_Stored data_
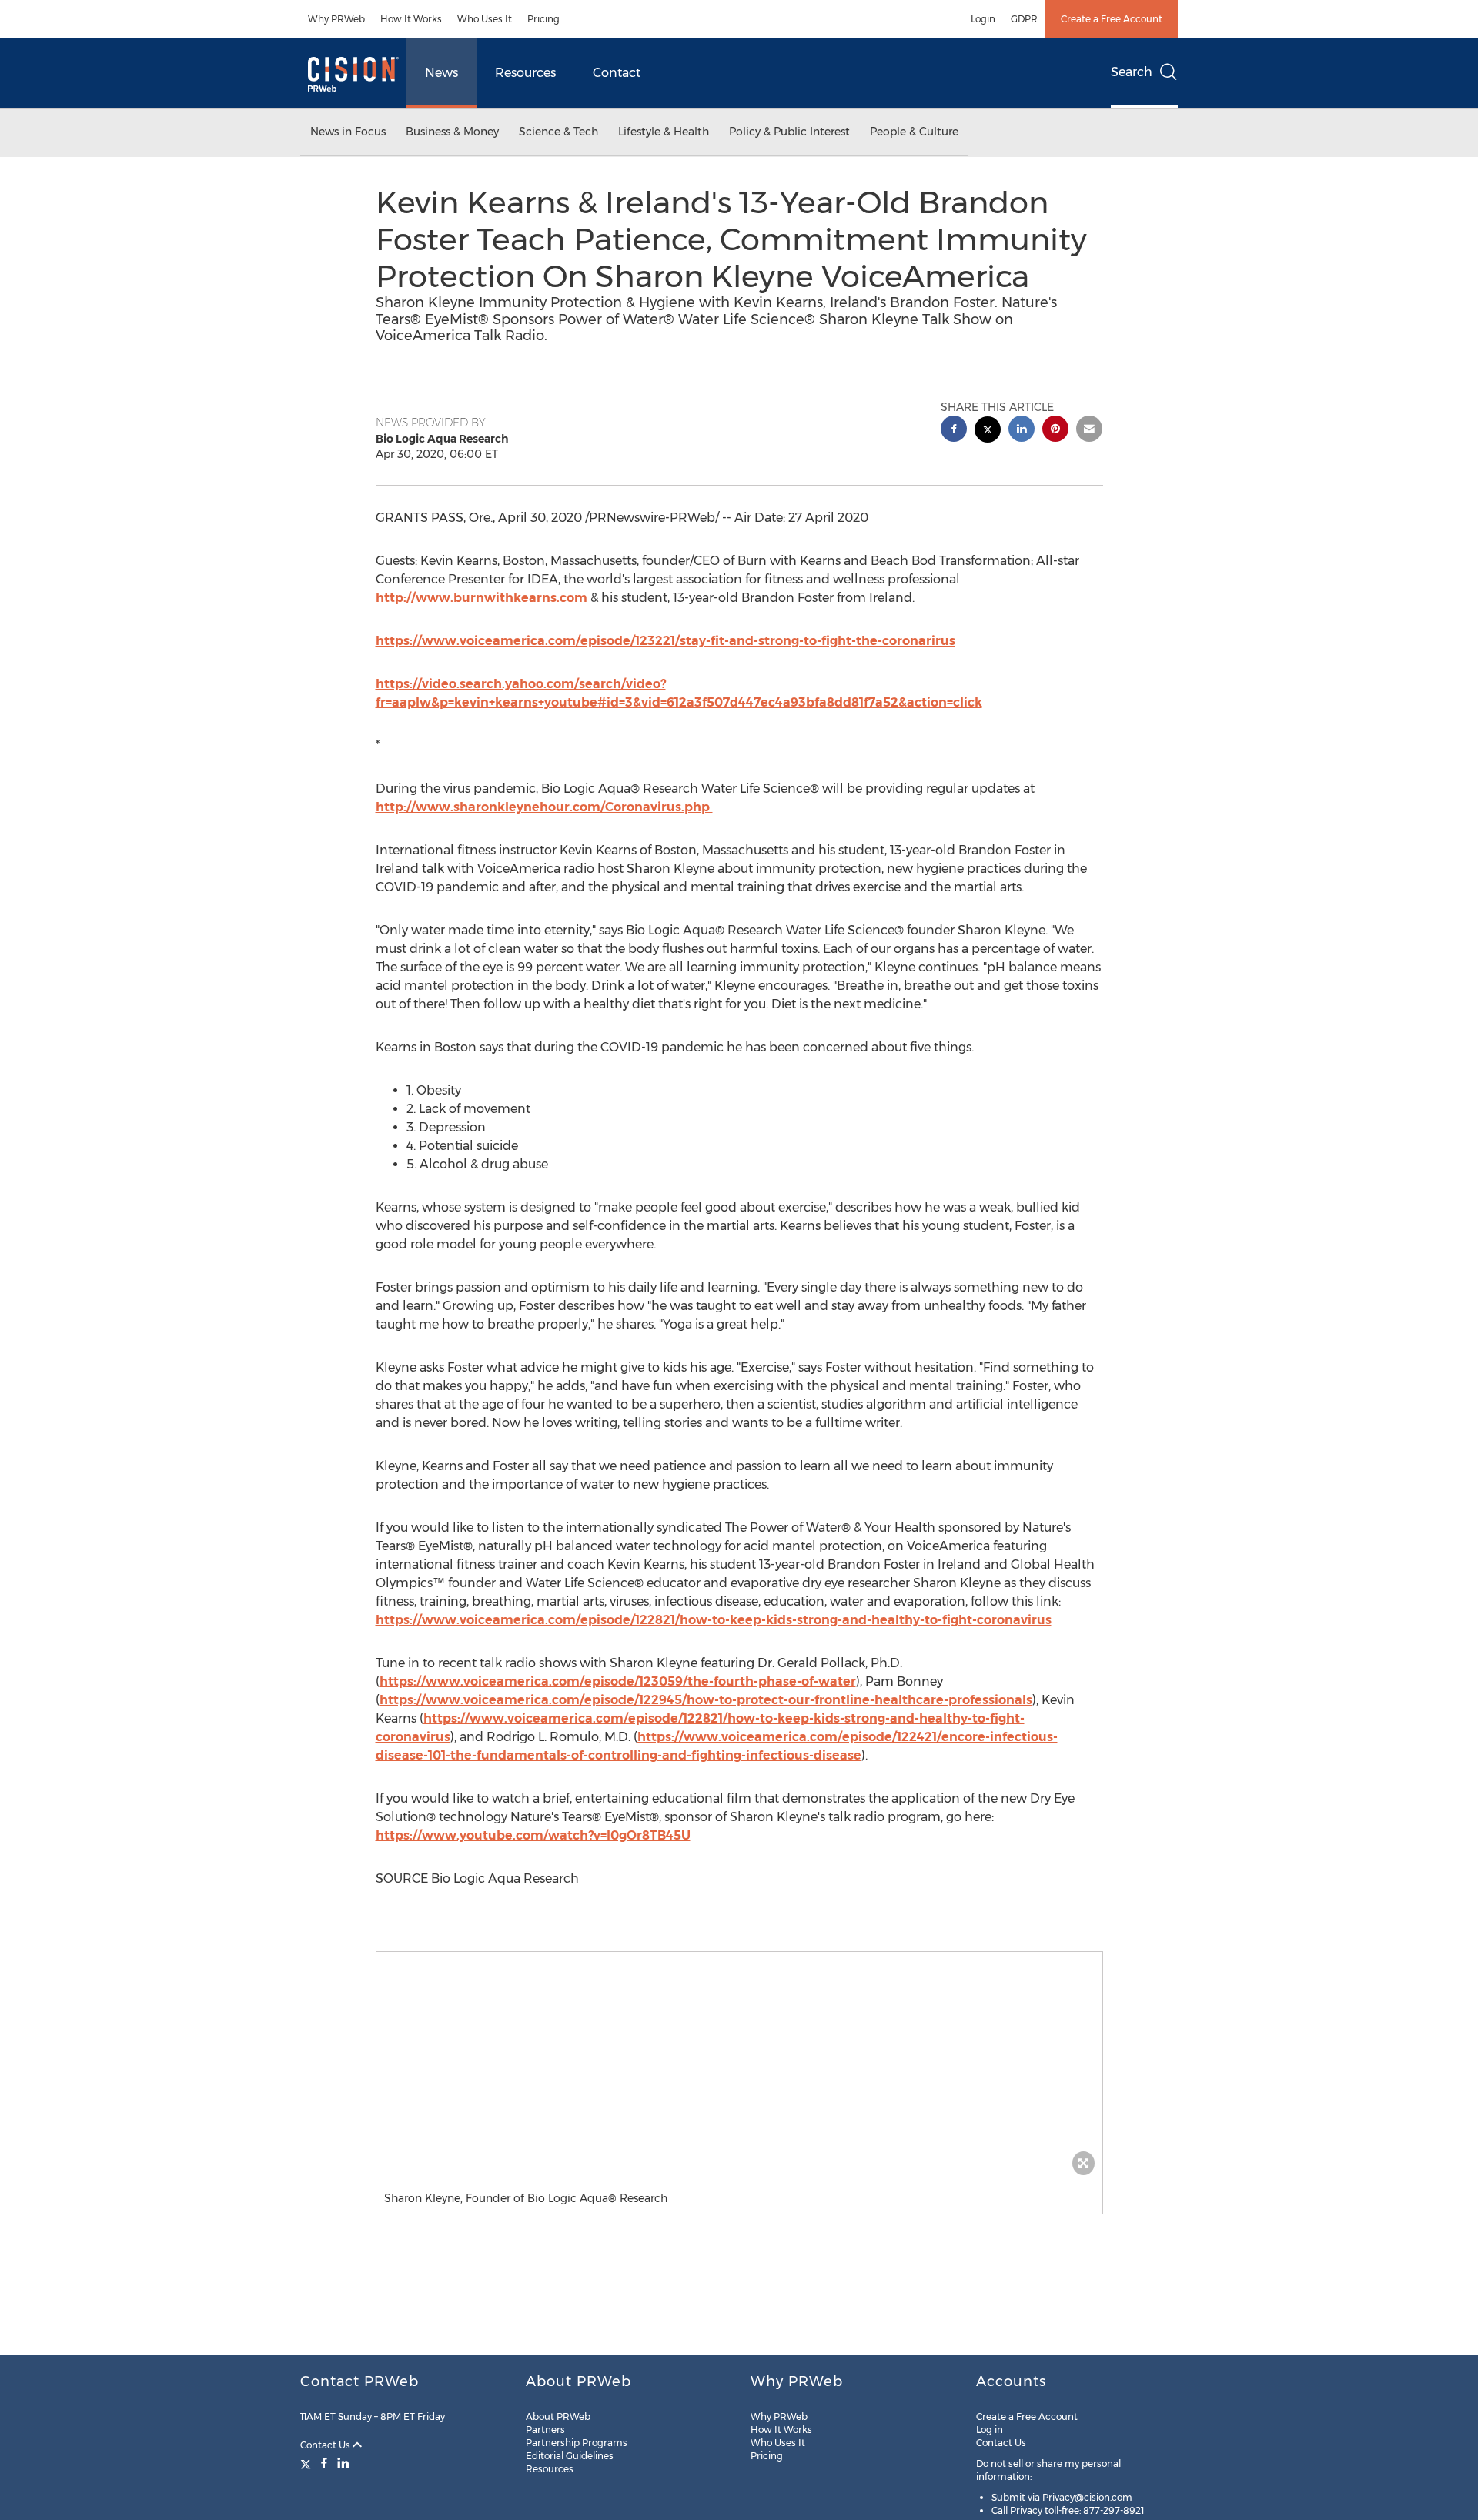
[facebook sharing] (954, 431)
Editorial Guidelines (570, 2456)
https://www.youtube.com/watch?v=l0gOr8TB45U (533, 1835)
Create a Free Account (1111, 19)
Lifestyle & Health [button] (663, 132)
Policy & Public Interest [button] (789, 132)
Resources (525, 72)
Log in (989, 2429)
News (441, 72)
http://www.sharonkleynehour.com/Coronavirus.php (544, 807)
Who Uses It (484, 19)
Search (1131, 72)
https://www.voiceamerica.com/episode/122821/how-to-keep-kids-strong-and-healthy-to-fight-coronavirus (714, 1620)
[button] (739, 2067)
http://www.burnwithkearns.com (483, 597)
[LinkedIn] (343, 2463)
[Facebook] (324, 2463)
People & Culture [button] (914, 132)
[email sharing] (1089, 431)
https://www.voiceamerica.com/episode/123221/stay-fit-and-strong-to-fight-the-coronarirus (665, 640)
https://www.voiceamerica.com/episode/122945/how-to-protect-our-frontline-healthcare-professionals (706, 1700)
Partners (545, 2429)
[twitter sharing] (988, 431)
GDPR (1024, 19)
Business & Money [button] (452, 132)
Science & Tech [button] (558, 132)
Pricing (543, 19)
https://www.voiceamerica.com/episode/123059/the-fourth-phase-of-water (618, 1681)
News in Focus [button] (348, 132)
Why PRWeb (336, 19)
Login (983, 19)
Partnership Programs (576, 2442)
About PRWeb (558, 2416)
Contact (616, 72)
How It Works (411, 19)
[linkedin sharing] (1021, 431)
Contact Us (326, 2445)
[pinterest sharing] (1055, 431)
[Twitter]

_TASK ITEM_
The result should be the full set of entries above, restated exactly and without images.

_ANSWER SPACE_
[facebook sharing] (954, 431)
Editorial Guidelines (570, 2456)
https://www.youtube.com/watch?v=l0gOr8TB45U (533, 1835)
Create a Free Account (1111, 19)
Lifestyle & Health [button] (663, 132)
Policy & Public Interest [button] (789, 132)
Resources (525, 72)
Log in (989, 2429)
News (441, 72)
http://www.sharonkleynehour.com/Coronavirus.php (544, 807)
Who Uses It (484, 19)
Search (1131, 72)
https://www.voiceamerica.com/episode/122821/how-to-keep-kids-strong-and-healthy-to-fight-coronavirus (714, 1620)
[button] (739, 2067)
http://www.burnwithkearns.com (483, 597)
[LinkedIn] (343, 2463)
[Facebook] (324, 2463)
People & Culture [button] (914, 132)
[email sharing] (1089, 431)
https://www.voiceamerica.com/episode/123221/stay-fit-and-strong-to-fight-the-coronarirus (665, 640)
https://www.voiceamerica.com/episode/122945/how-to-protect-our-frontline-healthcare-professionals (706, 1700)
Partners (545, 2429)
[twitter sharing] (988, 431)
GDPR (1024, 19)
Business & Money [button] (452, 132)
Science & Tech [button] (558, 132)
Pricing (543, 19)
https://www.voiceamerica.com/episode/123059/the-fourth-phase-of-water (618, 1681)
News in Focus [button] (348, 132)
Why PRWeb (336, 19)
Login (983, 19)
Partnership Programs (576, 2442)
About PRWeb (558, 2416)
Contact (616, 72)
How It Works (411, 19)
[linkedin sharing] (1021, 431)
Contact Us (326, 2445)
[pinterest sharing] (1055, 431)
[Twitter]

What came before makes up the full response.